▶ **SOURCE MATERIAL**:
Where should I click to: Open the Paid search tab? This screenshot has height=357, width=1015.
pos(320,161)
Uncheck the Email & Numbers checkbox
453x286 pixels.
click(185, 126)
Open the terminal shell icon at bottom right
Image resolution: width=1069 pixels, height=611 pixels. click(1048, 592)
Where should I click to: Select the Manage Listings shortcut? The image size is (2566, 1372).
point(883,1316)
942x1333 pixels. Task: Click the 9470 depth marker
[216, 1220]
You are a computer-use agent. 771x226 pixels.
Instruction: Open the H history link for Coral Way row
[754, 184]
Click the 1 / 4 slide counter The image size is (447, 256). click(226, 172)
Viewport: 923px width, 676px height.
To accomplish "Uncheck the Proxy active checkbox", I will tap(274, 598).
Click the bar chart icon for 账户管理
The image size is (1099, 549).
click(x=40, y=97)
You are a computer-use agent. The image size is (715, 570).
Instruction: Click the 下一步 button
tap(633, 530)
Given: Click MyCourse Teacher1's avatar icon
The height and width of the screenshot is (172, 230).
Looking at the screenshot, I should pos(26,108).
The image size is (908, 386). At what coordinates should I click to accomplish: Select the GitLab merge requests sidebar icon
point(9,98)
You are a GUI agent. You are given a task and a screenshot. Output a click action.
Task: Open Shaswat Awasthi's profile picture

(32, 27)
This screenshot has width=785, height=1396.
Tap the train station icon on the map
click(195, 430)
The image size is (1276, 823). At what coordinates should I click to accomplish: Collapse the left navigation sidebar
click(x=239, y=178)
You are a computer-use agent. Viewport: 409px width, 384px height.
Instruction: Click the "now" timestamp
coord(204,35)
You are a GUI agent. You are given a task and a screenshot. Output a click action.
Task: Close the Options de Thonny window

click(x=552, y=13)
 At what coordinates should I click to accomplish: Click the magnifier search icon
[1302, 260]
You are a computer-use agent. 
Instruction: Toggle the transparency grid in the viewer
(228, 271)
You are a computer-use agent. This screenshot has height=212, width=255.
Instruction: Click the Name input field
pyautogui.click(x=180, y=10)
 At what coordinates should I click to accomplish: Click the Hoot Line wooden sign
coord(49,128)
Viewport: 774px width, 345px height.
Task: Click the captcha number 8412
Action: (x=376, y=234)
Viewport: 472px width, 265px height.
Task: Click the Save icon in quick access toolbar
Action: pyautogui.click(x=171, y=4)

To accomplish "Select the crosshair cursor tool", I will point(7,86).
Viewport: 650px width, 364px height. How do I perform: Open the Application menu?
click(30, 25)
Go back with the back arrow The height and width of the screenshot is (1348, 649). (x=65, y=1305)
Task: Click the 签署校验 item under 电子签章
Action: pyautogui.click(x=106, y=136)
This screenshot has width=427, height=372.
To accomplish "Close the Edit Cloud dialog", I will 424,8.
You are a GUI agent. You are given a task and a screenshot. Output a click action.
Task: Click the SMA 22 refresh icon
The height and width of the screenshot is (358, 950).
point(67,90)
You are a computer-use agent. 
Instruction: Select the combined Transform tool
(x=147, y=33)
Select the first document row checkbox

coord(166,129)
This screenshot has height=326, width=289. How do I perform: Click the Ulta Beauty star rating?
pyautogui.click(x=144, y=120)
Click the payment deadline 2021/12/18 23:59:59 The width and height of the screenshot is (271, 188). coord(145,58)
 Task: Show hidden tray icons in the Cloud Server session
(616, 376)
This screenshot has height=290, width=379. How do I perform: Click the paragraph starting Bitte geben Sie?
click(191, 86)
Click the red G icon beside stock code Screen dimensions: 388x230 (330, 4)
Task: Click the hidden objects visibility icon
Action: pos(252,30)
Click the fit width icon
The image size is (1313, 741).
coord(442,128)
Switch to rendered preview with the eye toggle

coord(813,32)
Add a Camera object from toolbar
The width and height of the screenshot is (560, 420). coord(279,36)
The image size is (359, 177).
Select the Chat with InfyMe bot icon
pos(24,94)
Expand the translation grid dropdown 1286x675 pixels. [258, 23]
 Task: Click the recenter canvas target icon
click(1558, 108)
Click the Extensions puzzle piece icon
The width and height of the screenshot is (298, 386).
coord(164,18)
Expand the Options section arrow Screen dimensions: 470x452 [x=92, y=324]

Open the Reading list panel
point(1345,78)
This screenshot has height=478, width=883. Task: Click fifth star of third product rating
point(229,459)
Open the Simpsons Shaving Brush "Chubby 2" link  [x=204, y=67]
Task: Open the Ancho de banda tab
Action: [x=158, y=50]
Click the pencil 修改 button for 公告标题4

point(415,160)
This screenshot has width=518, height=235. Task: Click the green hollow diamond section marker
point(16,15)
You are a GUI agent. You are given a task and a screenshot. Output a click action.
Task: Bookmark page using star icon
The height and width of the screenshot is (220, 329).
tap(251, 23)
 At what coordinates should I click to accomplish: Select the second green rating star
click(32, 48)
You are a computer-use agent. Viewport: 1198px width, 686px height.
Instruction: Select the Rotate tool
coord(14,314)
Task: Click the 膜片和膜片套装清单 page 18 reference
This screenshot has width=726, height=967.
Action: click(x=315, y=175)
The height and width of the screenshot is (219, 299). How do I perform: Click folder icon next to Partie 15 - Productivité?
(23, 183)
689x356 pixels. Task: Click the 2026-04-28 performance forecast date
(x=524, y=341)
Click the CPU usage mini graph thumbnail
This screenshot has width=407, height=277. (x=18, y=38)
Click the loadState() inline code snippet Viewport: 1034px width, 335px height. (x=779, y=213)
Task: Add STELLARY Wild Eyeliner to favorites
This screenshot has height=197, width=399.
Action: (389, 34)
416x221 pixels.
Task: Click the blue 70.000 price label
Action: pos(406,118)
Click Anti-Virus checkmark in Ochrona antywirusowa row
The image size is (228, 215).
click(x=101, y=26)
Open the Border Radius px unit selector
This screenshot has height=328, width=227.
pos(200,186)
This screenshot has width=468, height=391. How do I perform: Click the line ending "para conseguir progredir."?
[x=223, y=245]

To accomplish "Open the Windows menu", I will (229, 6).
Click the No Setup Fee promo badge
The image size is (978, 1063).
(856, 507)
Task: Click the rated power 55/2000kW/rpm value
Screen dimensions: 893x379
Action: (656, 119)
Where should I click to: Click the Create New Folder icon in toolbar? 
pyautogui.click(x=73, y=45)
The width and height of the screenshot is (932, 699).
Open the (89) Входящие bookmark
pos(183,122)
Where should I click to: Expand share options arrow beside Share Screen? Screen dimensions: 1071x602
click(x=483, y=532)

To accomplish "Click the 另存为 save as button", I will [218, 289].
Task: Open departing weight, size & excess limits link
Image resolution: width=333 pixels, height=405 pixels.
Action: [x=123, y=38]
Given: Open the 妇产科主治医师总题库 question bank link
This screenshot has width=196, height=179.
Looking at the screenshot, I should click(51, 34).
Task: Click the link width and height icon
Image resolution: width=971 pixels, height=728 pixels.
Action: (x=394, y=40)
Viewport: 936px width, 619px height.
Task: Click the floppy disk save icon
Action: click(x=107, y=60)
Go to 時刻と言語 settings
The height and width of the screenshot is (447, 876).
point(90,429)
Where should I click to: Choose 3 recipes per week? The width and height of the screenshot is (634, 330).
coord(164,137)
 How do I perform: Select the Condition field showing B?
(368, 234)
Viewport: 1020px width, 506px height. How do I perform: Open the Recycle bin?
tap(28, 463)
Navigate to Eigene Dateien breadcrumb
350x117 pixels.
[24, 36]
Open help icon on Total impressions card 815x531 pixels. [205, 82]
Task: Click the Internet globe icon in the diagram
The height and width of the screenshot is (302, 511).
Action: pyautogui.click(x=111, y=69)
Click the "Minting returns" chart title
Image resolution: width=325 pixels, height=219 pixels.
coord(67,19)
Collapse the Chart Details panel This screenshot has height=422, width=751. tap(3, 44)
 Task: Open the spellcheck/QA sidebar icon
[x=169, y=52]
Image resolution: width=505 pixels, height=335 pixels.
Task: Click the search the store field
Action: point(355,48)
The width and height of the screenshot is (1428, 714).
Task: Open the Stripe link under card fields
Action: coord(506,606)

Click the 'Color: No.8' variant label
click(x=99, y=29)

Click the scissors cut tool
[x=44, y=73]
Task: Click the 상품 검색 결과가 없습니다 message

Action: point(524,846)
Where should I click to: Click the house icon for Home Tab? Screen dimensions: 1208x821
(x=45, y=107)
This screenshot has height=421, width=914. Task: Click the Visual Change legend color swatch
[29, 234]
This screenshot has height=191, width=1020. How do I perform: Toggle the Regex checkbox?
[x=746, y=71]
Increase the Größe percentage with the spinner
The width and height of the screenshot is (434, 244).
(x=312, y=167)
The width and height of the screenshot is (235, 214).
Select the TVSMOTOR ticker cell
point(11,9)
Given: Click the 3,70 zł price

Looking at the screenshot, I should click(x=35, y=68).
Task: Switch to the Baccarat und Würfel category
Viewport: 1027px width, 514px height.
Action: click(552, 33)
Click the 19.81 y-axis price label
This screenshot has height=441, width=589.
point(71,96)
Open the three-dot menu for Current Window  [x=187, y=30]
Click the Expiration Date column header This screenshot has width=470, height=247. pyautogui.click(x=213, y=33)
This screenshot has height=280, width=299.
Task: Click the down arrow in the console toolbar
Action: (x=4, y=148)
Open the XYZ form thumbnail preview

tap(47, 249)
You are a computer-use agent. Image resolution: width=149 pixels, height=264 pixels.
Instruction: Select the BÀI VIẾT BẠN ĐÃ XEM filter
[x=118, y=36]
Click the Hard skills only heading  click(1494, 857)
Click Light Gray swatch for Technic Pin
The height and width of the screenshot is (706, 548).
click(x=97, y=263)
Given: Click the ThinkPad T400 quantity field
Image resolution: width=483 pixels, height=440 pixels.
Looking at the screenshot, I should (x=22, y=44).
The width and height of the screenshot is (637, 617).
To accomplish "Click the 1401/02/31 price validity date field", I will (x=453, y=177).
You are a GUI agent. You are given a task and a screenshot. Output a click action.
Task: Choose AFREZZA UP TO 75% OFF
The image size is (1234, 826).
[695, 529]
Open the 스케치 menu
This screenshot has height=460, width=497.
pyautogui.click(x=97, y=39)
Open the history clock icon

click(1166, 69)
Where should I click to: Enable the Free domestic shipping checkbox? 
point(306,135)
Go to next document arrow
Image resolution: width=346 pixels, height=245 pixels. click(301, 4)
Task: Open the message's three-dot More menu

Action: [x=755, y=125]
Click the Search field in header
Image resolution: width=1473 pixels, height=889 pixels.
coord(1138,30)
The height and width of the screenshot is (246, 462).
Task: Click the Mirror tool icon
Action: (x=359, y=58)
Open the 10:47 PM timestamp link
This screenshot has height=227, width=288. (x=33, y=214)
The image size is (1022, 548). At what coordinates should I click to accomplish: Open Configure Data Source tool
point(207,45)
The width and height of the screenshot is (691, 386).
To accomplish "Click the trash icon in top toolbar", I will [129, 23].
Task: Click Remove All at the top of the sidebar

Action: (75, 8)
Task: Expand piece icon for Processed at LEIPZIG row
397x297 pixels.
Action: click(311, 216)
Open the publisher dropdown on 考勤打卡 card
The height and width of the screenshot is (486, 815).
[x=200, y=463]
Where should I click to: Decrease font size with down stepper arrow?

▶ **WHAT THE TASK REQUIRES**: Copy only the lines in the listing that contain "page".

▶ **TASK ANSWER**:
Task: Bookmark page using star icon
Task: Click the 膜片和膜片套装清单 page 18 reference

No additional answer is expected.